Story Behind Friend Judy of Linda McMahon’s New Campaign Commercial

[posted 8/29/10 to http://wrestlingbabylon.wordpress.com]


Even when Linda McMahon uses a character witness in one of her insipid Senate campaign TV commercials, the choice somehow reflects back on the atrocious occupational health and safety standards at her World Wrestling Entertainment.

Earlier her daughter, Stephanie McMahon Levesque, narrated a commercial with the punch line, “I just call her ‘Mom.’” Stephanie, wife of juicer wrestler Paul “Triple H” Levesque and herself a WWE executive, made seriously misleading statements in 2007 to the staff of the House Committee on Oversight and Government Reform. See “Did Linda McMahon’s Daughter Commit Perjury in Her Congressional Testimony?”, August 24, http://wrestlingbabylon.wordpress.com/2010/08/24/did-linda-mcmahons-daughter-commit-perjury-in-her-congressional-testimony/.

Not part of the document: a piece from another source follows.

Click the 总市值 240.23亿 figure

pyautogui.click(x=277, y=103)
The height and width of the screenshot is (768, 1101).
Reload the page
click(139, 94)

Now along comes Linda’s friend Judy Moorberg to assure the voters of Connecticut that the former CEO of WWE is a wonderful person. “She feels for people,” Judy says in the McMahon commercial, which is embedded in a post on the blog of Hartford Courant columnist Rick Green. See “Linda McMahon, WWE, Judy Moorberg and the U.S. Senate,” http://blogs.courant.com/rick_green/2010/08/linda-mcmahon-wwe-judy-moorber.html.

Green reports that Moorberg appears to be the ex-wife of a WWE employee; he links to a 2008 obituary of Robert DeBord, whom she divorced amicably in 1998. The obit notes that DeBord indeed worked for WWE.

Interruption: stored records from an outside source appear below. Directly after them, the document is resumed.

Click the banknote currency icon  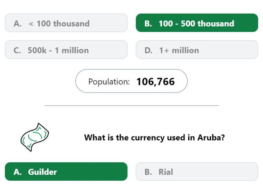[x=35, y=137]
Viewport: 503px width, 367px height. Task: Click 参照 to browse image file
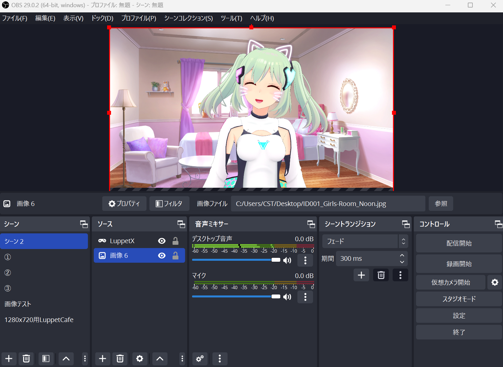441,204
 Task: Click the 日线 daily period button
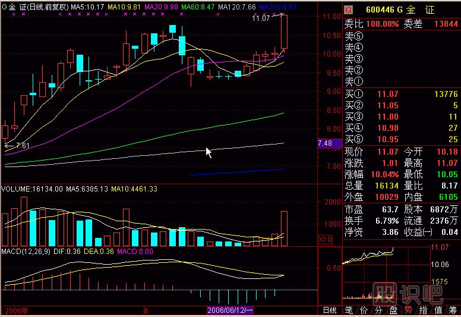pos(329,310)
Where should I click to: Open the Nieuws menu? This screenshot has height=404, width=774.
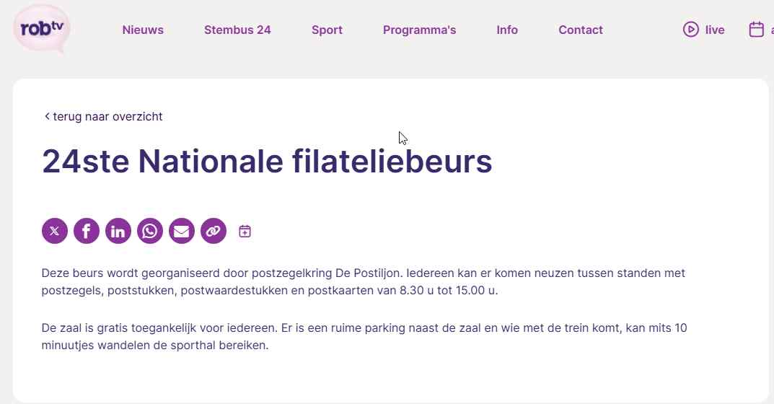pos(143,30)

Here’s the rest of the story.

On the November 19, 1983, edition of the then-World Wrestling Federation’s syndicated television show, Robert DeBord began a short and undistinguished run as the host of an interview segment called “Victory Corner.” DeBord was the editor of WWF’s Victory magazine, later renamed WWF Magazine.

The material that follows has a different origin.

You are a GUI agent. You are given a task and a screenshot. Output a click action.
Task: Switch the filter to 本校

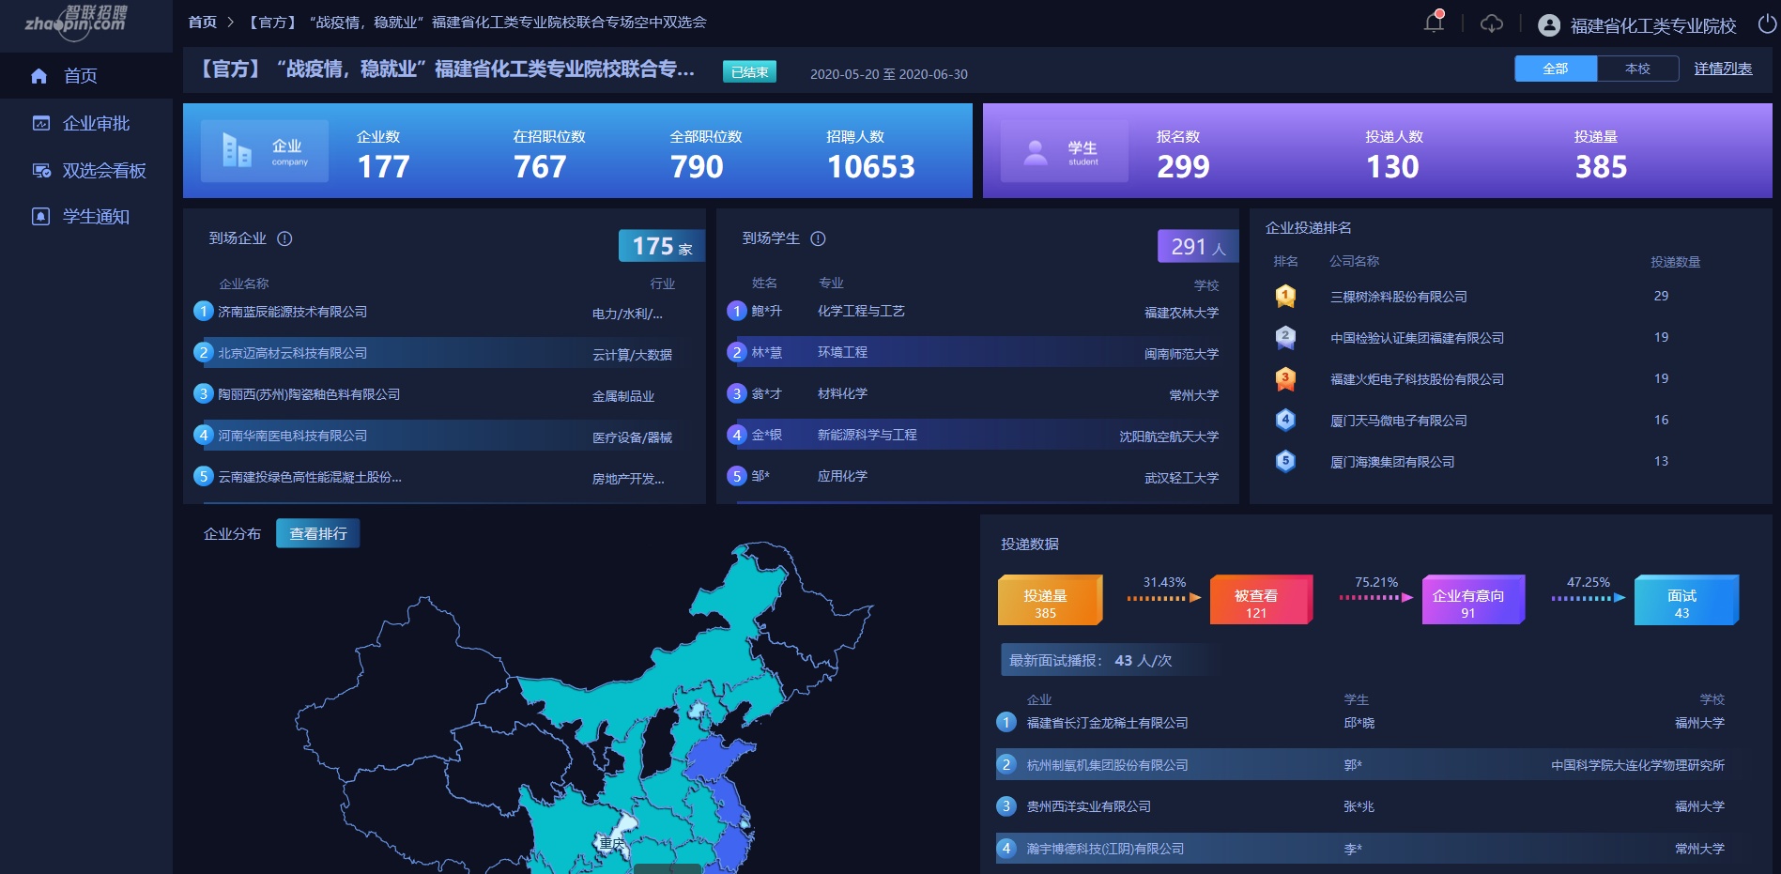(1637, 69)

“Victory Corner” replaced “Buddy Rogers Corner,” which was hosted by the wrestling legend of that name. The reason Buddy Rogers was dropped was that, in a comeback “angle” in a tag match with his protégé Jimmy “Superfly” Snuka (who, incidentally, earlier that year had killed his girlfriend in their Whitehall, Pennsylvania, motel room), the 62-year-old Rogers broke his hip. He was dropped by the McMahons and sued them – perhaps not in that order.